On we marched, or more like strolled. That many people don’t really make the most spritely crew.  We continued inching along for about another 25 minutes when quite frankly, I got bored. No one had thrown a trashcan through a storefront window. Nary a hint of tear gas wafted through the air. And not only had no one stuck it to The Man yet, the Man wasn’t even there. I hadn’t see a single police officer the whole time we’d been shuffling along.

I left and went home to do my Spanish homework.

I was just about to give up on learning the conditional tense (who really cares if Jordi would travel after winning the lottery?) when I heard the sound of glass breaking outside.

I opened my front door, took two steps into the night, and almost got brained by a beer bottle sailing through the air five feet in front of my face. Two more bottles flew by. I looked down my street. One hundred feet to my right was a column of riot police in full-blown storm trooper gear. Helmets, shields, nightsticks, riot guns. Bottles were smashing at their feet as they slowly advanced in my direction. Behind them were three large police vans, blue lights flashing.

One hundred feet to my left, a group of about 40 protesters had overturned three Dumpsters and dragged them into the middle of my street. They were hiding behind them and using them as barricades. Every few seconds, they’d pop up, their faces partially covered with black bandanas, and hurl more bottles at the police. The protesters were also literally in a fog. I couldn’t tell if it was tear gas from the police or smoke from something the protesters had lit on fire.

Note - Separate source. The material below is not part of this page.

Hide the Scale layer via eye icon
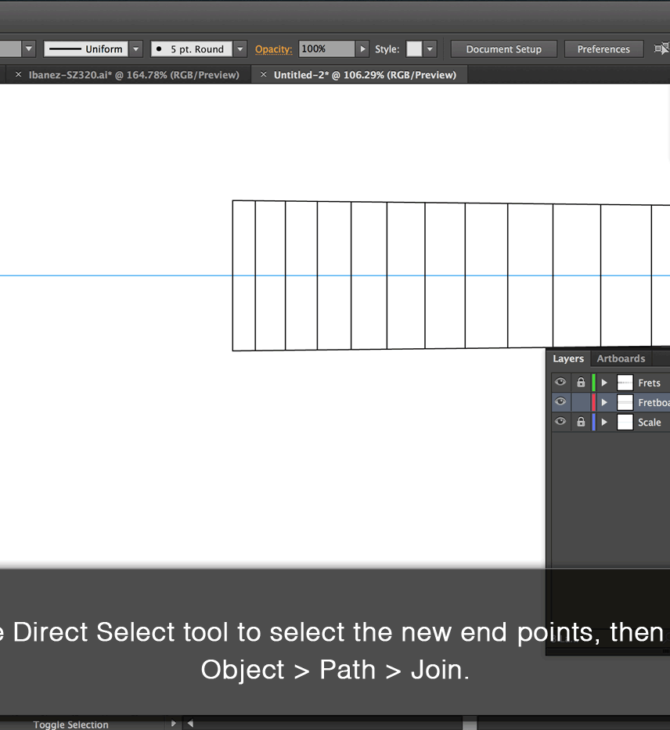Image resolution: width=670 pixels, height=730 pixels. 560,422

The riot cops inched up the street directly in front of me when they must’ve realized they were going about it all wrong. They huddled briefly then stepped onto the narrow sidewalk and began waving the vans through. The van drivers floored their engines and shot past me at 30mph.

(This brings me to an interesting facet of protests and riots. I have not been witness to very much mayhem, so by no means am I an expert. I did, however, learn one thing that night. If you and your pals methodically walk toward an angry mob, the people in that mob will throws bottles and rocks at you. If you drive a fleet of three-ton vans into that crowd at 30 mph, that angry mob will disperse faster than you can say “multiple contusions.”)

The riot police followed the vans up the street and started chasing protesters as they scattered in every direction. I immediately headed out to see what I was missing.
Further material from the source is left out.